Among the homegrown events regularly packing the literary-minded into bars in Washington’s hippest neighborhoods, is The Inner Loop, a reading series created by local residents Rachel Coonce and Courtney Sexton. Both graduates of the Sarah Lawrence College MFA program, Coonce and Sexton wrote in a joint email that the series is “driven by a love of writing, by the joy of hearing people read their work aloud, and by a desire to connect writers with their community.” They say that they “feel that the act of reading aloud transforms the written word into a communal event, bringing the writer and the audience together in a way that is entirely different from reading on the page.”

Since 2014, Coonce and Sexton have hosted the series, which is named for the ribbon of highway that encircles the nation’s capital, on a monthly basis. Free and open to the public since the beginning, the first-ever reading drew 75 people. Coonce and Sexton say “the energy, the people, the excitement and the support was palpable” on that first night, and they “knew right then that we had hit on something.”

Each reading of The Inner Loop features both emerging and established writers. Those who are more advanced in their literary careers anchor each event, and have included the likes of New York Times bestsellers Carolyn Parkhurst and Dolen Perkins-Valdez, as well as poet James Arthur, a Stegner fellow and Fulbright scholar who has published in the New Yorker and elsewhere.
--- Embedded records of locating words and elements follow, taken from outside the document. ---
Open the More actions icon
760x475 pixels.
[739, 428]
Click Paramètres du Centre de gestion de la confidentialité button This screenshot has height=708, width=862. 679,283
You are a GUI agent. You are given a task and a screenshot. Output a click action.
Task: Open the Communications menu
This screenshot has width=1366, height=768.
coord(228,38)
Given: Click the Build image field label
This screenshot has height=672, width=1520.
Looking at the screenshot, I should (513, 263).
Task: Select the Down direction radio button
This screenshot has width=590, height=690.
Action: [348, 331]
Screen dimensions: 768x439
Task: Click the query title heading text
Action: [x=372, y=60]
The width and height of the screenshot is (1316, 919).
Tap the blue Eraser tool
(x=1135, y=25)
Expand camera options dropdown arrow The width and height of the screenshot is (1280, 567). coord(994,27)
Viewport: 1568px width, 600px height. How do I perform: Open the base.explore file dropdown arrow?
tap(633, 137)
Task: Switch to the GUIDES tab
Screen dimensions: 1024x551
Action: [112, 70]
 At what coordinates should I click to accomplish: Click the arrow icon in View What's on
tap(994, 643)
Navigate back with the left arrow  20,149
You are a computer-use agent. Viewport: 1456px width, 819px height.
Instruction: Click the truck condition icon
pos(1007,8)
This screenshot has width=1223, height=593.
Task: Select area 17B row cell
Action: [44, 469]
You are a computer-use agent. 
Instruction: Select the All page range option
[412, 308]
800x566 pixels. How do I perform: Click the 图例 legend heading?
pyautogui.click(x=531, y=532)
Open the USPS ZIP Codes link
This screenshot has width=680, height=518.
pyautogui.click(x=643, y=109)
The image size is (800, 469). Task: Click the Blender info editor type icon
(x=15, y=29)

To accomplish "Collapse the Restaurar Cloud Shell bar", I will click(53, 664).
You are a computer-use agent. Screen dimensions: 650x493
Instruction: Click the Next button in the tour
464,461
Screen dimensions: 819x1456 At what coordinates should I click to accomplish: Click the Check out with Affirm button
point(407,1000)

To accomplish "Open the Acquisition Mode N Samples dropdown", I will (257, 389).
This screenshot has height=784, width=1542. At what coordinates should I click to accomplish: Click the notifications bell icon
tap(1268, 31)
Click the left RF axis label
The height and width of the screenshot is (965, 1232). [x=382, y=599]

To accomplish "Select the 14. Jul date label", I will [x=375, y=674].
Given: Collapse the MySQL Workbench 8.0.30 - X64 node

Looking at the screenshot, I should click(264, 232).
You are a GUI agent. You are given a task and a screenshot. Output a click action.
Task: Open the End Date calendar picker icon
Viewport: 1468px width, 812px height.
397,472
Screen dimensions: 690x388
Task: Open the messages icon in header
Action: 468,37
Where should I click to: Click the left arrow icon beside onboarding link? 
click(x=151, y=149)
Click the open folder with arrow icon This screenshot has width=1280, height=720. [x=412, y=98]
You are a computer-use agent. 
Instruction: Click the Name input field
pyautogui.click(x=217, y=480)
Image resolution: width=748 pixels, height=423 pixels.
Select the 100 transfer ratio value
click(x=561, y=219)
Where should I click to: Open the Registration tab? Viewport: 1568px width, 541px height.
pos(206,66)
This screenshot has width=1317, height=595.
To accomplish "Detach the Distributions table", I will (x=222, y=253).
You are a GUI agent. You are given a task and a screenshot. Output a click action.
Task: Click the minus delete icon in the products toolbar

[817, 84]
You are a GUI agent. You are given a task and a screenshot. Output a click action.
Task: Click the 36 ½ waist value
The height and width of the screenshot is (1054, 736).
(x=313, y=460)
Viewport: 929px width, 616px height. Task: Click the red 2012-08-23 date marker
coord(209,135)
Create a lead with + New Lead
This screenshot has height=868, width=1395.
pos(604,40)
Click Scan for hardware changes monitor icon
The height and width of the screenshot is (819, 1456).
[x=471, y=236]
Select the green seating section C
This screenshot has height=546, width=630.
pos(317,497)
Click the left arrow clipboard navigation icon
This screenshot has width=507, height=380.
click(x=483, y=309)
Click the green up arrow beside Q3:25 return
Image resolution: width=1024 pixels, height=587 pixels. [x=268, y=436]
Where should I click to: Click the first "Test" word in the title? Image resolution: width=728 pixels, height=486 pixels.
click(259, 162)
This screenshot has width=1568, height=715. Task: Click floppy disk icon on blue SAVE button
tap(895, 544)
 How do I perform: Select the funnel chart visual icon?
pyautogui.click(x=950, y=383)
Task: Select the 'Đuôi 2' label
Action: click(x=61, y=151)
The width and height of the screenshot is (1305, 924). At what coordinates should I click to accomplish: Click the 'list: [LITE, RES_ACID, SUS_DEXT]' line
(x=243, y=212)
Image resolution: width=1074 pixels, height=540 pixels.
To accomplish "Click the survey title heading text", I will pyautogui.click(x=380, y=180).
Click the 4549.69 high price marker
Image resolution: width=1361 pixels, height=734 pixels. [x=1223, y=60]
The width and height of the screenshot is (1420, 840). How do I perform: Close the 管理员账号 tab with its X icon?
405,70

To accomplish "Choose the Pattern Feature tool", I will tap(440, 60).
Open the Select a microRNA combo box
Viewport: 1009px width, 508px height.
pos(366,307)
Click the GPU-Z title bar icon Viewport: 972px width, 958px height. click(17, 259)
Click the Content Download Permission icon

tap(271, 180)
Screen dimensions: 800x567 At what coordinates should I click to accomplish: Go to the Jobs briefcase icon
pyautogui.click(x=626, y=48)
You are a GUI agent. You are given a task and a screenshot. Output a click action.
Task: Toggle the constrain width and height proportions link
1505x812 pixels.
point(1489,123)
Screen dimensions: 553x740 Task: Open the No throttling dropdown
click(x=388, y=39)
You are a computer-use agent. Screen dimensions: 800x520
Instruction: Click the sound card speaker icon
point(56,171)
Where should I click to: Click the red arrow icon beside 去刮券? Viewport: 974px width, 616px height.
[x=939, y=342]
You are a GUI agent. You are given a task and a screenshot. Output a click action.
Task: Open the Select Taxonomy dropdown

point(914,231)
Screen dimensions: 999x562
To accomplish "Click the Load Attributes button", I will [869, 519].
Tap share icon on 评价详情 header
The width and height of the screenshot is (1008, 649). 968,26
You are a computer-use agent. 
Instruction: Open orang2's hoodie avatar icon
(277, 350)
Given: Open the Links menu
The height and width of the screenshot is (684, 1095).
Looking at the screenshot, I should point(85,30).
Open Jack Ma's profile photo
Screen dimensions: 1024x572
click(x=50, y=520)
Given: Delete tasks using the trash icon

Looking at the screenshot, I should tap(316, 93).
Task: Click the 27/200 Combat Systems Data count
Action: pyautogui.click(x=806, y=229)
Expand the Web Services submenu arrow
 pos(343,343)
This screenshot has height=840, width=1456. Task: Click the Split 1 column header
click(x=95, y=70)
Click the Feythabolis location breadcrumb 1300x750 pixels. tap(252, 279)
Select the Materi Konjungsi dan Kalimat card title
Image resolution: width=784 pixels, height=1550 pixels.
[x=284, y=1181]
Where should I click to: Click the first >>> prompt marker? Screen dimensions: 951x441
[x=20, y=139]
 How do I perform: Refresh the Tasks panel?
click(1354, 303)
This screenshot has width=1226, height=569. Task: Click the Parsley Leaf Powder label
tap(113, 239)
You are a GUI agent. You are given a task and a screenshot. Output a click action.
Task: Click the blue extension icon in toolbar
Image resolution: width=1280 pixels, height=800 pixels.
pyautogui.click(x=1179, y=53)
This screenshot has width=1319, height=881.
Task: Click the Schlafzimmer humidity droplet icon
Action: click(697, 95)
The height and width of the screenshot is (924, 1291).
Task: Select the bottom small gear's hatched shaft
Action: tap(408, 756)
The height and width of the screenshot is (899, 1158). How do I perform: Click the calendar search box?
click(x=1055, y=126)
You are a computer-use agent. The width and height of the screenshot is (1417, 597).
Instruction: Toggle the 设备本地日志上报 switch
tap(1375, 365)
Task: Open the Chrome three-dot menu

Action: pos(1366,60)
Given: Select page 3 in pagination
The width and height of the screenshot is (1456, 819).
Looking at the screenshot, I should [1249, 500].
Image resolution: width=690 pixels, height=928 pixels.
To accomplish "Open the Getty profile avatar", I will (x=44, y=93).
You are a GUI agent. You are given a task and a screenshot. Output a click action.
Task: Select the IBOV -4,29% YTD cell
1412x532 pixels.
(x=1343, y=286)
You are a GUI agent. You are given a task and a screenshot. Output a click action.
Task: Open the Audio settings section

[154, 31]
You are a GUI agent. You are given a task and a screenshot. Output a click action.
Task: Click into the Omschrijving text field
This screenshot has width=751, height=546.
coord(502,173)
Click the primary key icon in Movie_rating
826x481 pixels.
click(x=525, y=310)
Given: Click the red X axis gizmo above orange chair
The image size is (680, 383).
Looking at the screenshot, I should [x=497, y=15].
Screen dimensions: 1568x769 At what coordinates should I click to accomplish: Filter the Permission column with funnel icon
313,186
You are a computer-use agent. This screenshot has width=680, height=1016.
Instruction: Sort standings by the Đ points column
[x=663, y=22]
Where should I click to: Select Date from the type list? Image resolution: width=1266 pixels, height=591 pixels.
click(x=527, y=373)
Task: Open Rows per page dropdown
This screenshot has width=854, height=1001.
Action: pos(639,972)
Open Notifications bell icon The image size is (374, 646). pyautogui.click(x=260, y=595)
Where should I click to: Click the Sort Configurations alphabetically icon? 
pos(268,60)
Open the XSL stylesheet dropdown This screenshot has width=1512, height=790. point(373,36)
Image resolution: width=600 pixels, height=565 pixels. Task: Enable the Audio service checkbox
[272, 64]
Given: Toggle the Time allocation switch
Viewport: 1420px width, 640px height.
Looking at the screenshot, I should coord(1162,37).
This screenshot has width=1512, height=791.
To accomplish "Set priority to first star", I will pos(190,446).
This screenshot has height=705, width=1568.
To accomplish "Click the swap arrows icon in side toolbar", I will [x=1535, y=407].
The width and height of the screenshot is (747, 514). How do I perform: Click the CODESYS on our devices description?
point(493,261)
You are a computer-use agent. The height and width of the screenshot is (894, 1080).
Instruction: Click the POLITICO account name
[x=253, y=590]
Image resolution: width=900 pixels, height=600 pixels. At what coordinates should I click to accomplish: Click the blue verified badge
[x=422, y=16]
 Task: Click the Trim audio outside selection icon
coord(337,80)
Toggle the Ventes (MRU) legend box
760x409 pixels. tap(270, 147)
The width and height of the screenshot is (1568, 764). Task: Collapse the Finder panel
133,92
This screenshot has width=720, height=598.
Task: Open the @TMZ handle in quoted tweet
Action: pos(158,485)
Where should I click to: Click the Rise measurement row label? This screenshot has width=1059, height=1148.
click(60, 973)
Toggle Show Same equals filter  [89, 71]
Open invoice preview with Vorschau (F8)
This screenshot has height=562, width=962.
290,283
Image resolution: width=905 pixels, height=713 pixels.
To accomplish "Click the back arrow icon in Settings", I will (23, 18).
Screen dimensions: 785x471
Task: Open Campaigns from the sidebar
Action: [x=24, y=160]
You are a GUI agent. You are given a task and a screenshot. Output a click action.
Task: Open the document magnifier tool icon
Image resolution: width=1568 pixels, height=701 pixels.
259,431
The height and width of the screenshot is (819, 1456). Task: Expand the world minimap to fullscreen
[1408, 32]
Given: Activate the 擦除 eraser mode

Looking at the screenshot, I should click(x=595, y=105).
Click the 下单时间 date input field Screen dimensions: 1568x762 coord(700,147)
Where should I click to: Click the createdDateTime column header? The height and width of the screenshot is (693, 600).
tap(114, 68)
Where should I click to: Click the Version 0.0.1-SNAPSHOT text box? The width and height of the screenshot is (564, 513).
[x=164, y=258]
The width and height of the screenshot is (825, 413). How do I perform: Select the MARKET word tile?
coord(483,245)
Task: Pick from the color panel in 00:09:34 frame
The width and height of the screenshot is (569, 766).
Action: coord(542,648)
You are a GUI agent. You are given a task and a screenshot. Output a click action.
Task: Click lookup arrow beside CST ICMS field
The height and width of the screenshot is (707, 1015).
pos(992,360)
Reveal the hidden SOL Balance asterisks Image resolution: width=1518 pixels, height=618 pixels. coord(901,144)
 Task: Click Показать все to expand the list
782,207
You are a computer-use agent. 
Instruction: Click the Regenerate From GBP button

Alongside these literary successes, up to nine emerging writers each month, chosen by Coonce and Sexton from open submissions, have a chance to build their audience. Local author Tara Campbell began sharing her work at The Inner Loop in 2015. The following year, the DC Commission on the Arts and Humanities presented Campbell with the 31st Annual Mayor’s Arts Award for Outstanding New Artist and she published her first novel, TreeVolution, with Lillicat Publishers. Melissa Scholes Young, who writes from Washington and teaches at American University, gave her first reading at The Inner Loop in 2014, and in 2017 published her debut novel, Flood, with Center Street/Hatchette. Poet Nicole Tong took The Inner Loop podium in 2015, and her debut collection, How to Prove a Theory, earned the Jean Feldman Poetry Prize in 2017 and, soon after, publication from the Washington Writers’ Publishing House.

As they hosted the monthly reading series, Coonce and Sexton say, they saw growth potential, and slowly began offering new literary opportunities to local writers. Today, they host biannual writing retreats, a podcast called The Inner Loop Radio featuring clips from the reading series and bonus interviews with authors, a summer residency at a Frank Lloyd Wright property in suburban Washington and more. “When we began, we couldn’t have anticipated that we’d be providing all of these opportunities, but it happened organically,” Coonce and Sexton say. “We follow our gut and respond to the community, and beautiful things grow from it.”

Running the range of programming offered under The Inner Loop umbrella as unpaid volunteers is no small feat, and Coonce and Sexton spend what they call “a lot of woman hours” building their community and organizing events. They are currently in the process of converting The Inner Loop into a 501(c)(3) nonprofit, which will make their organization eligible for grants and other funding opportunities, which they plan to use to expand programming even further.

Coonce and Sexton say that, for them, “all of the work is worth it […] for as long as we can be an asset to the city, we’ll keep doing what we do, because we get back tenfold what we give, in inspiration and in community.”